— BEGIN Records for processing —

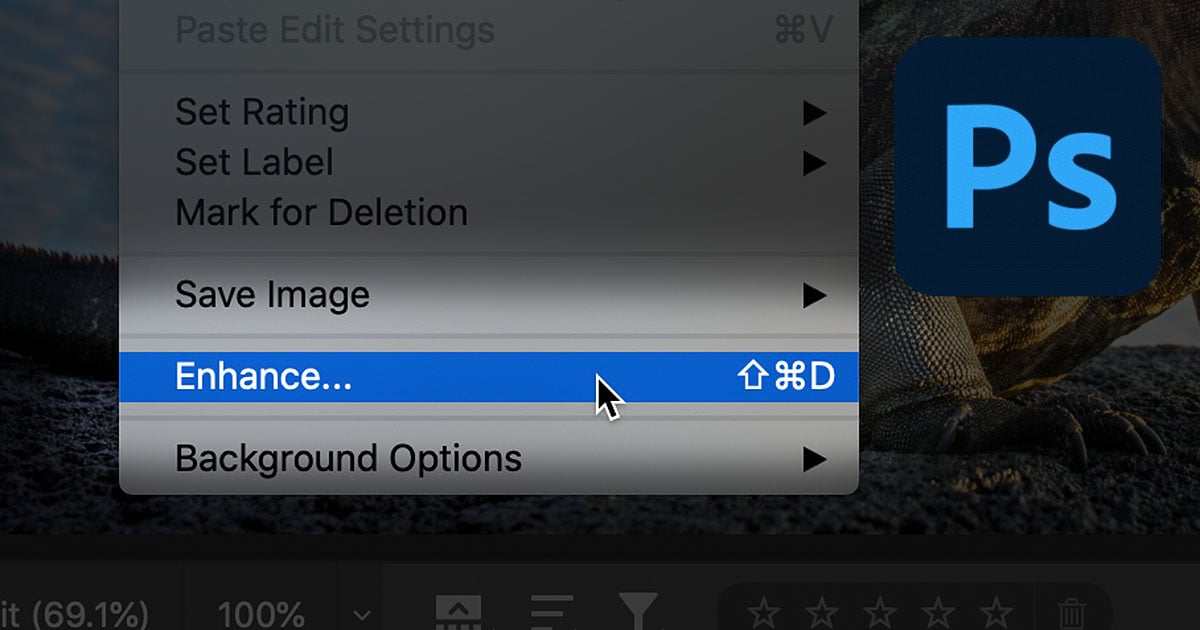Screen dimensions: 1200x630
Task: Click the filmstrip sort order icon
Action: (550, 608)
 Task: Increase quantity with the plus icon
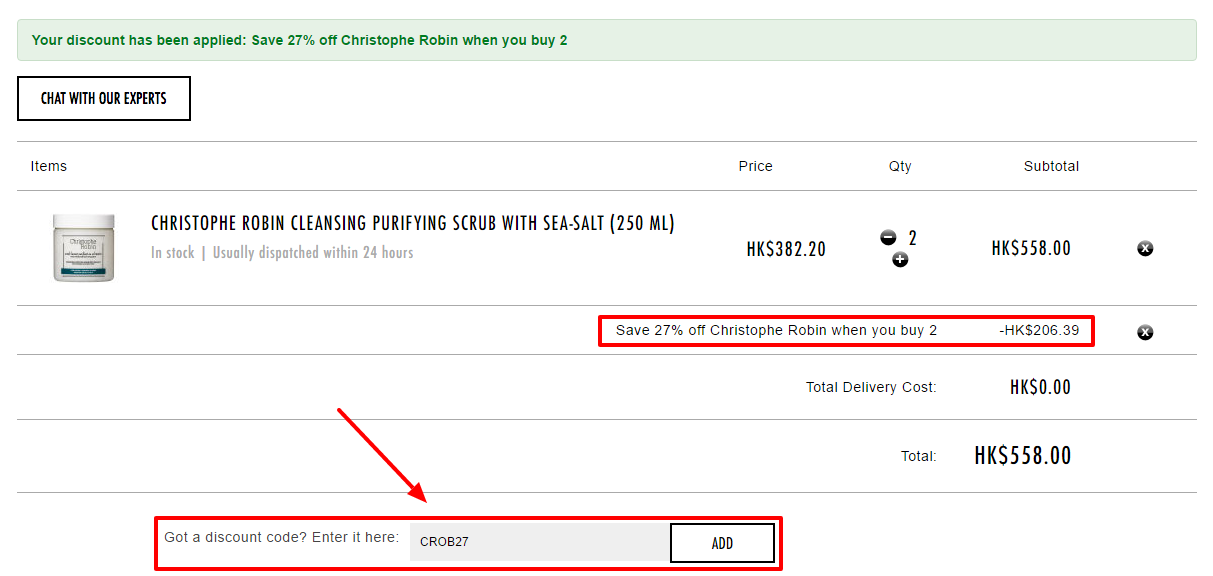900,260
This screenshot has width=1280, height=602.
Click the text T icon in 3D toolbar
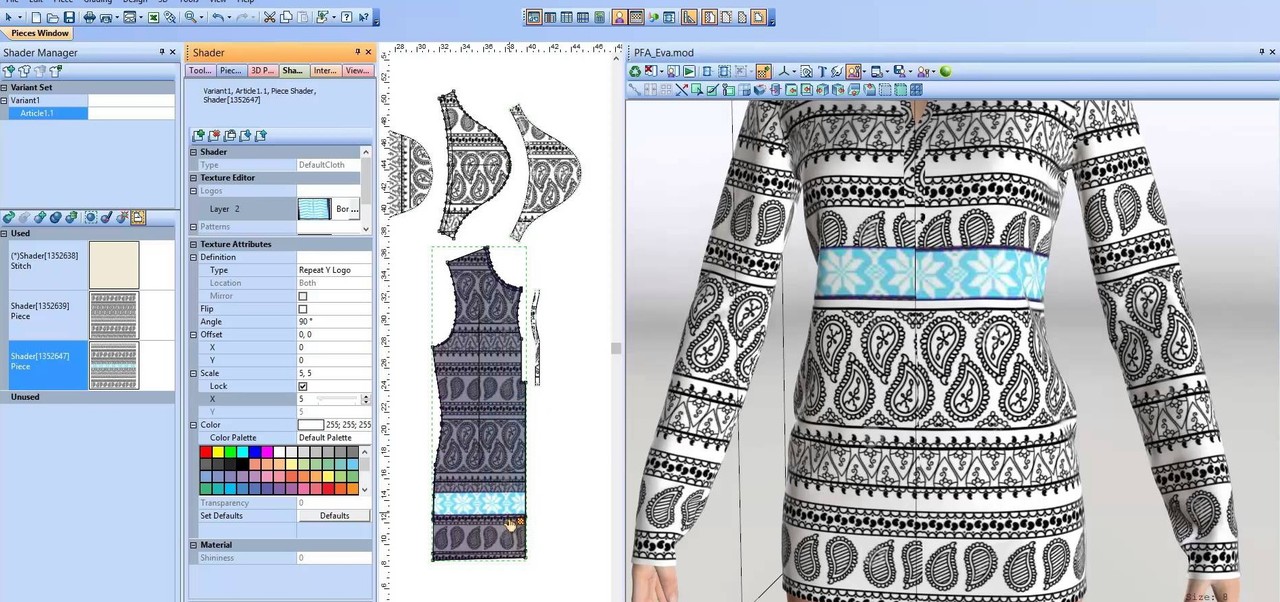[822, 71]
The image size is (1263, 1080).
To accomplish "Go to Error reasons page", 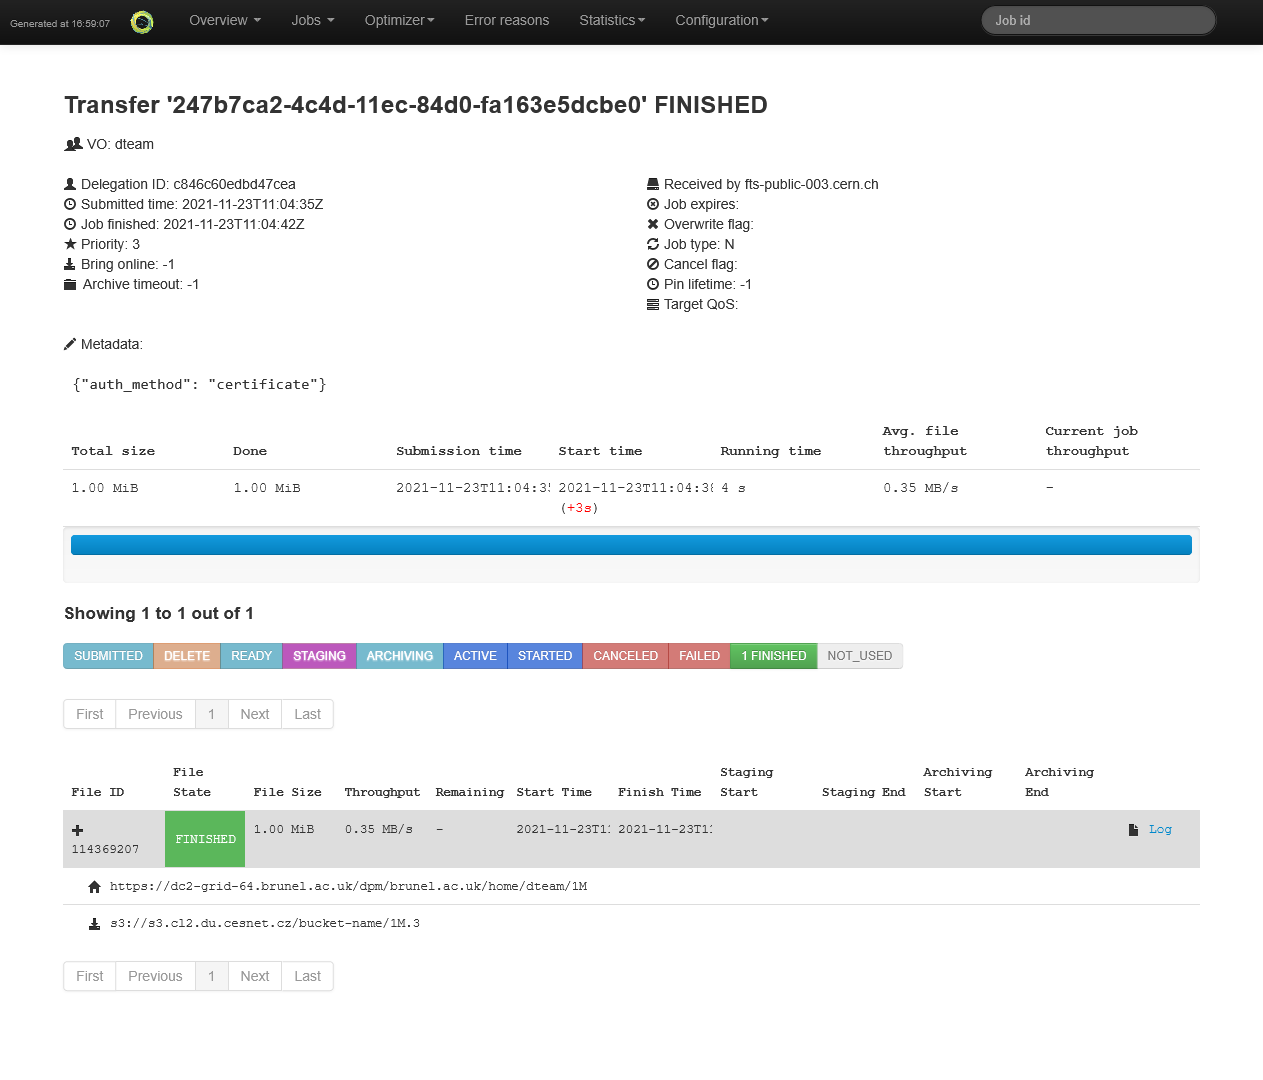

— END Records for processing —

* _Instruction_: Extract every line of the data above word for word, omitting the pictures.

* _Reply_:
Screen dimensions: 1200x630
Task: Click the filmstrip sort order icon
Action: (550, 608)
 Task: Increase quantity with the plus icon
900,260
This screenshot has width=1280, height=602.
Click the text T icon in 3D toolbar
[822, 71]
The image size is (1263, 1080).
To accomplish "Go to Error reasons page", 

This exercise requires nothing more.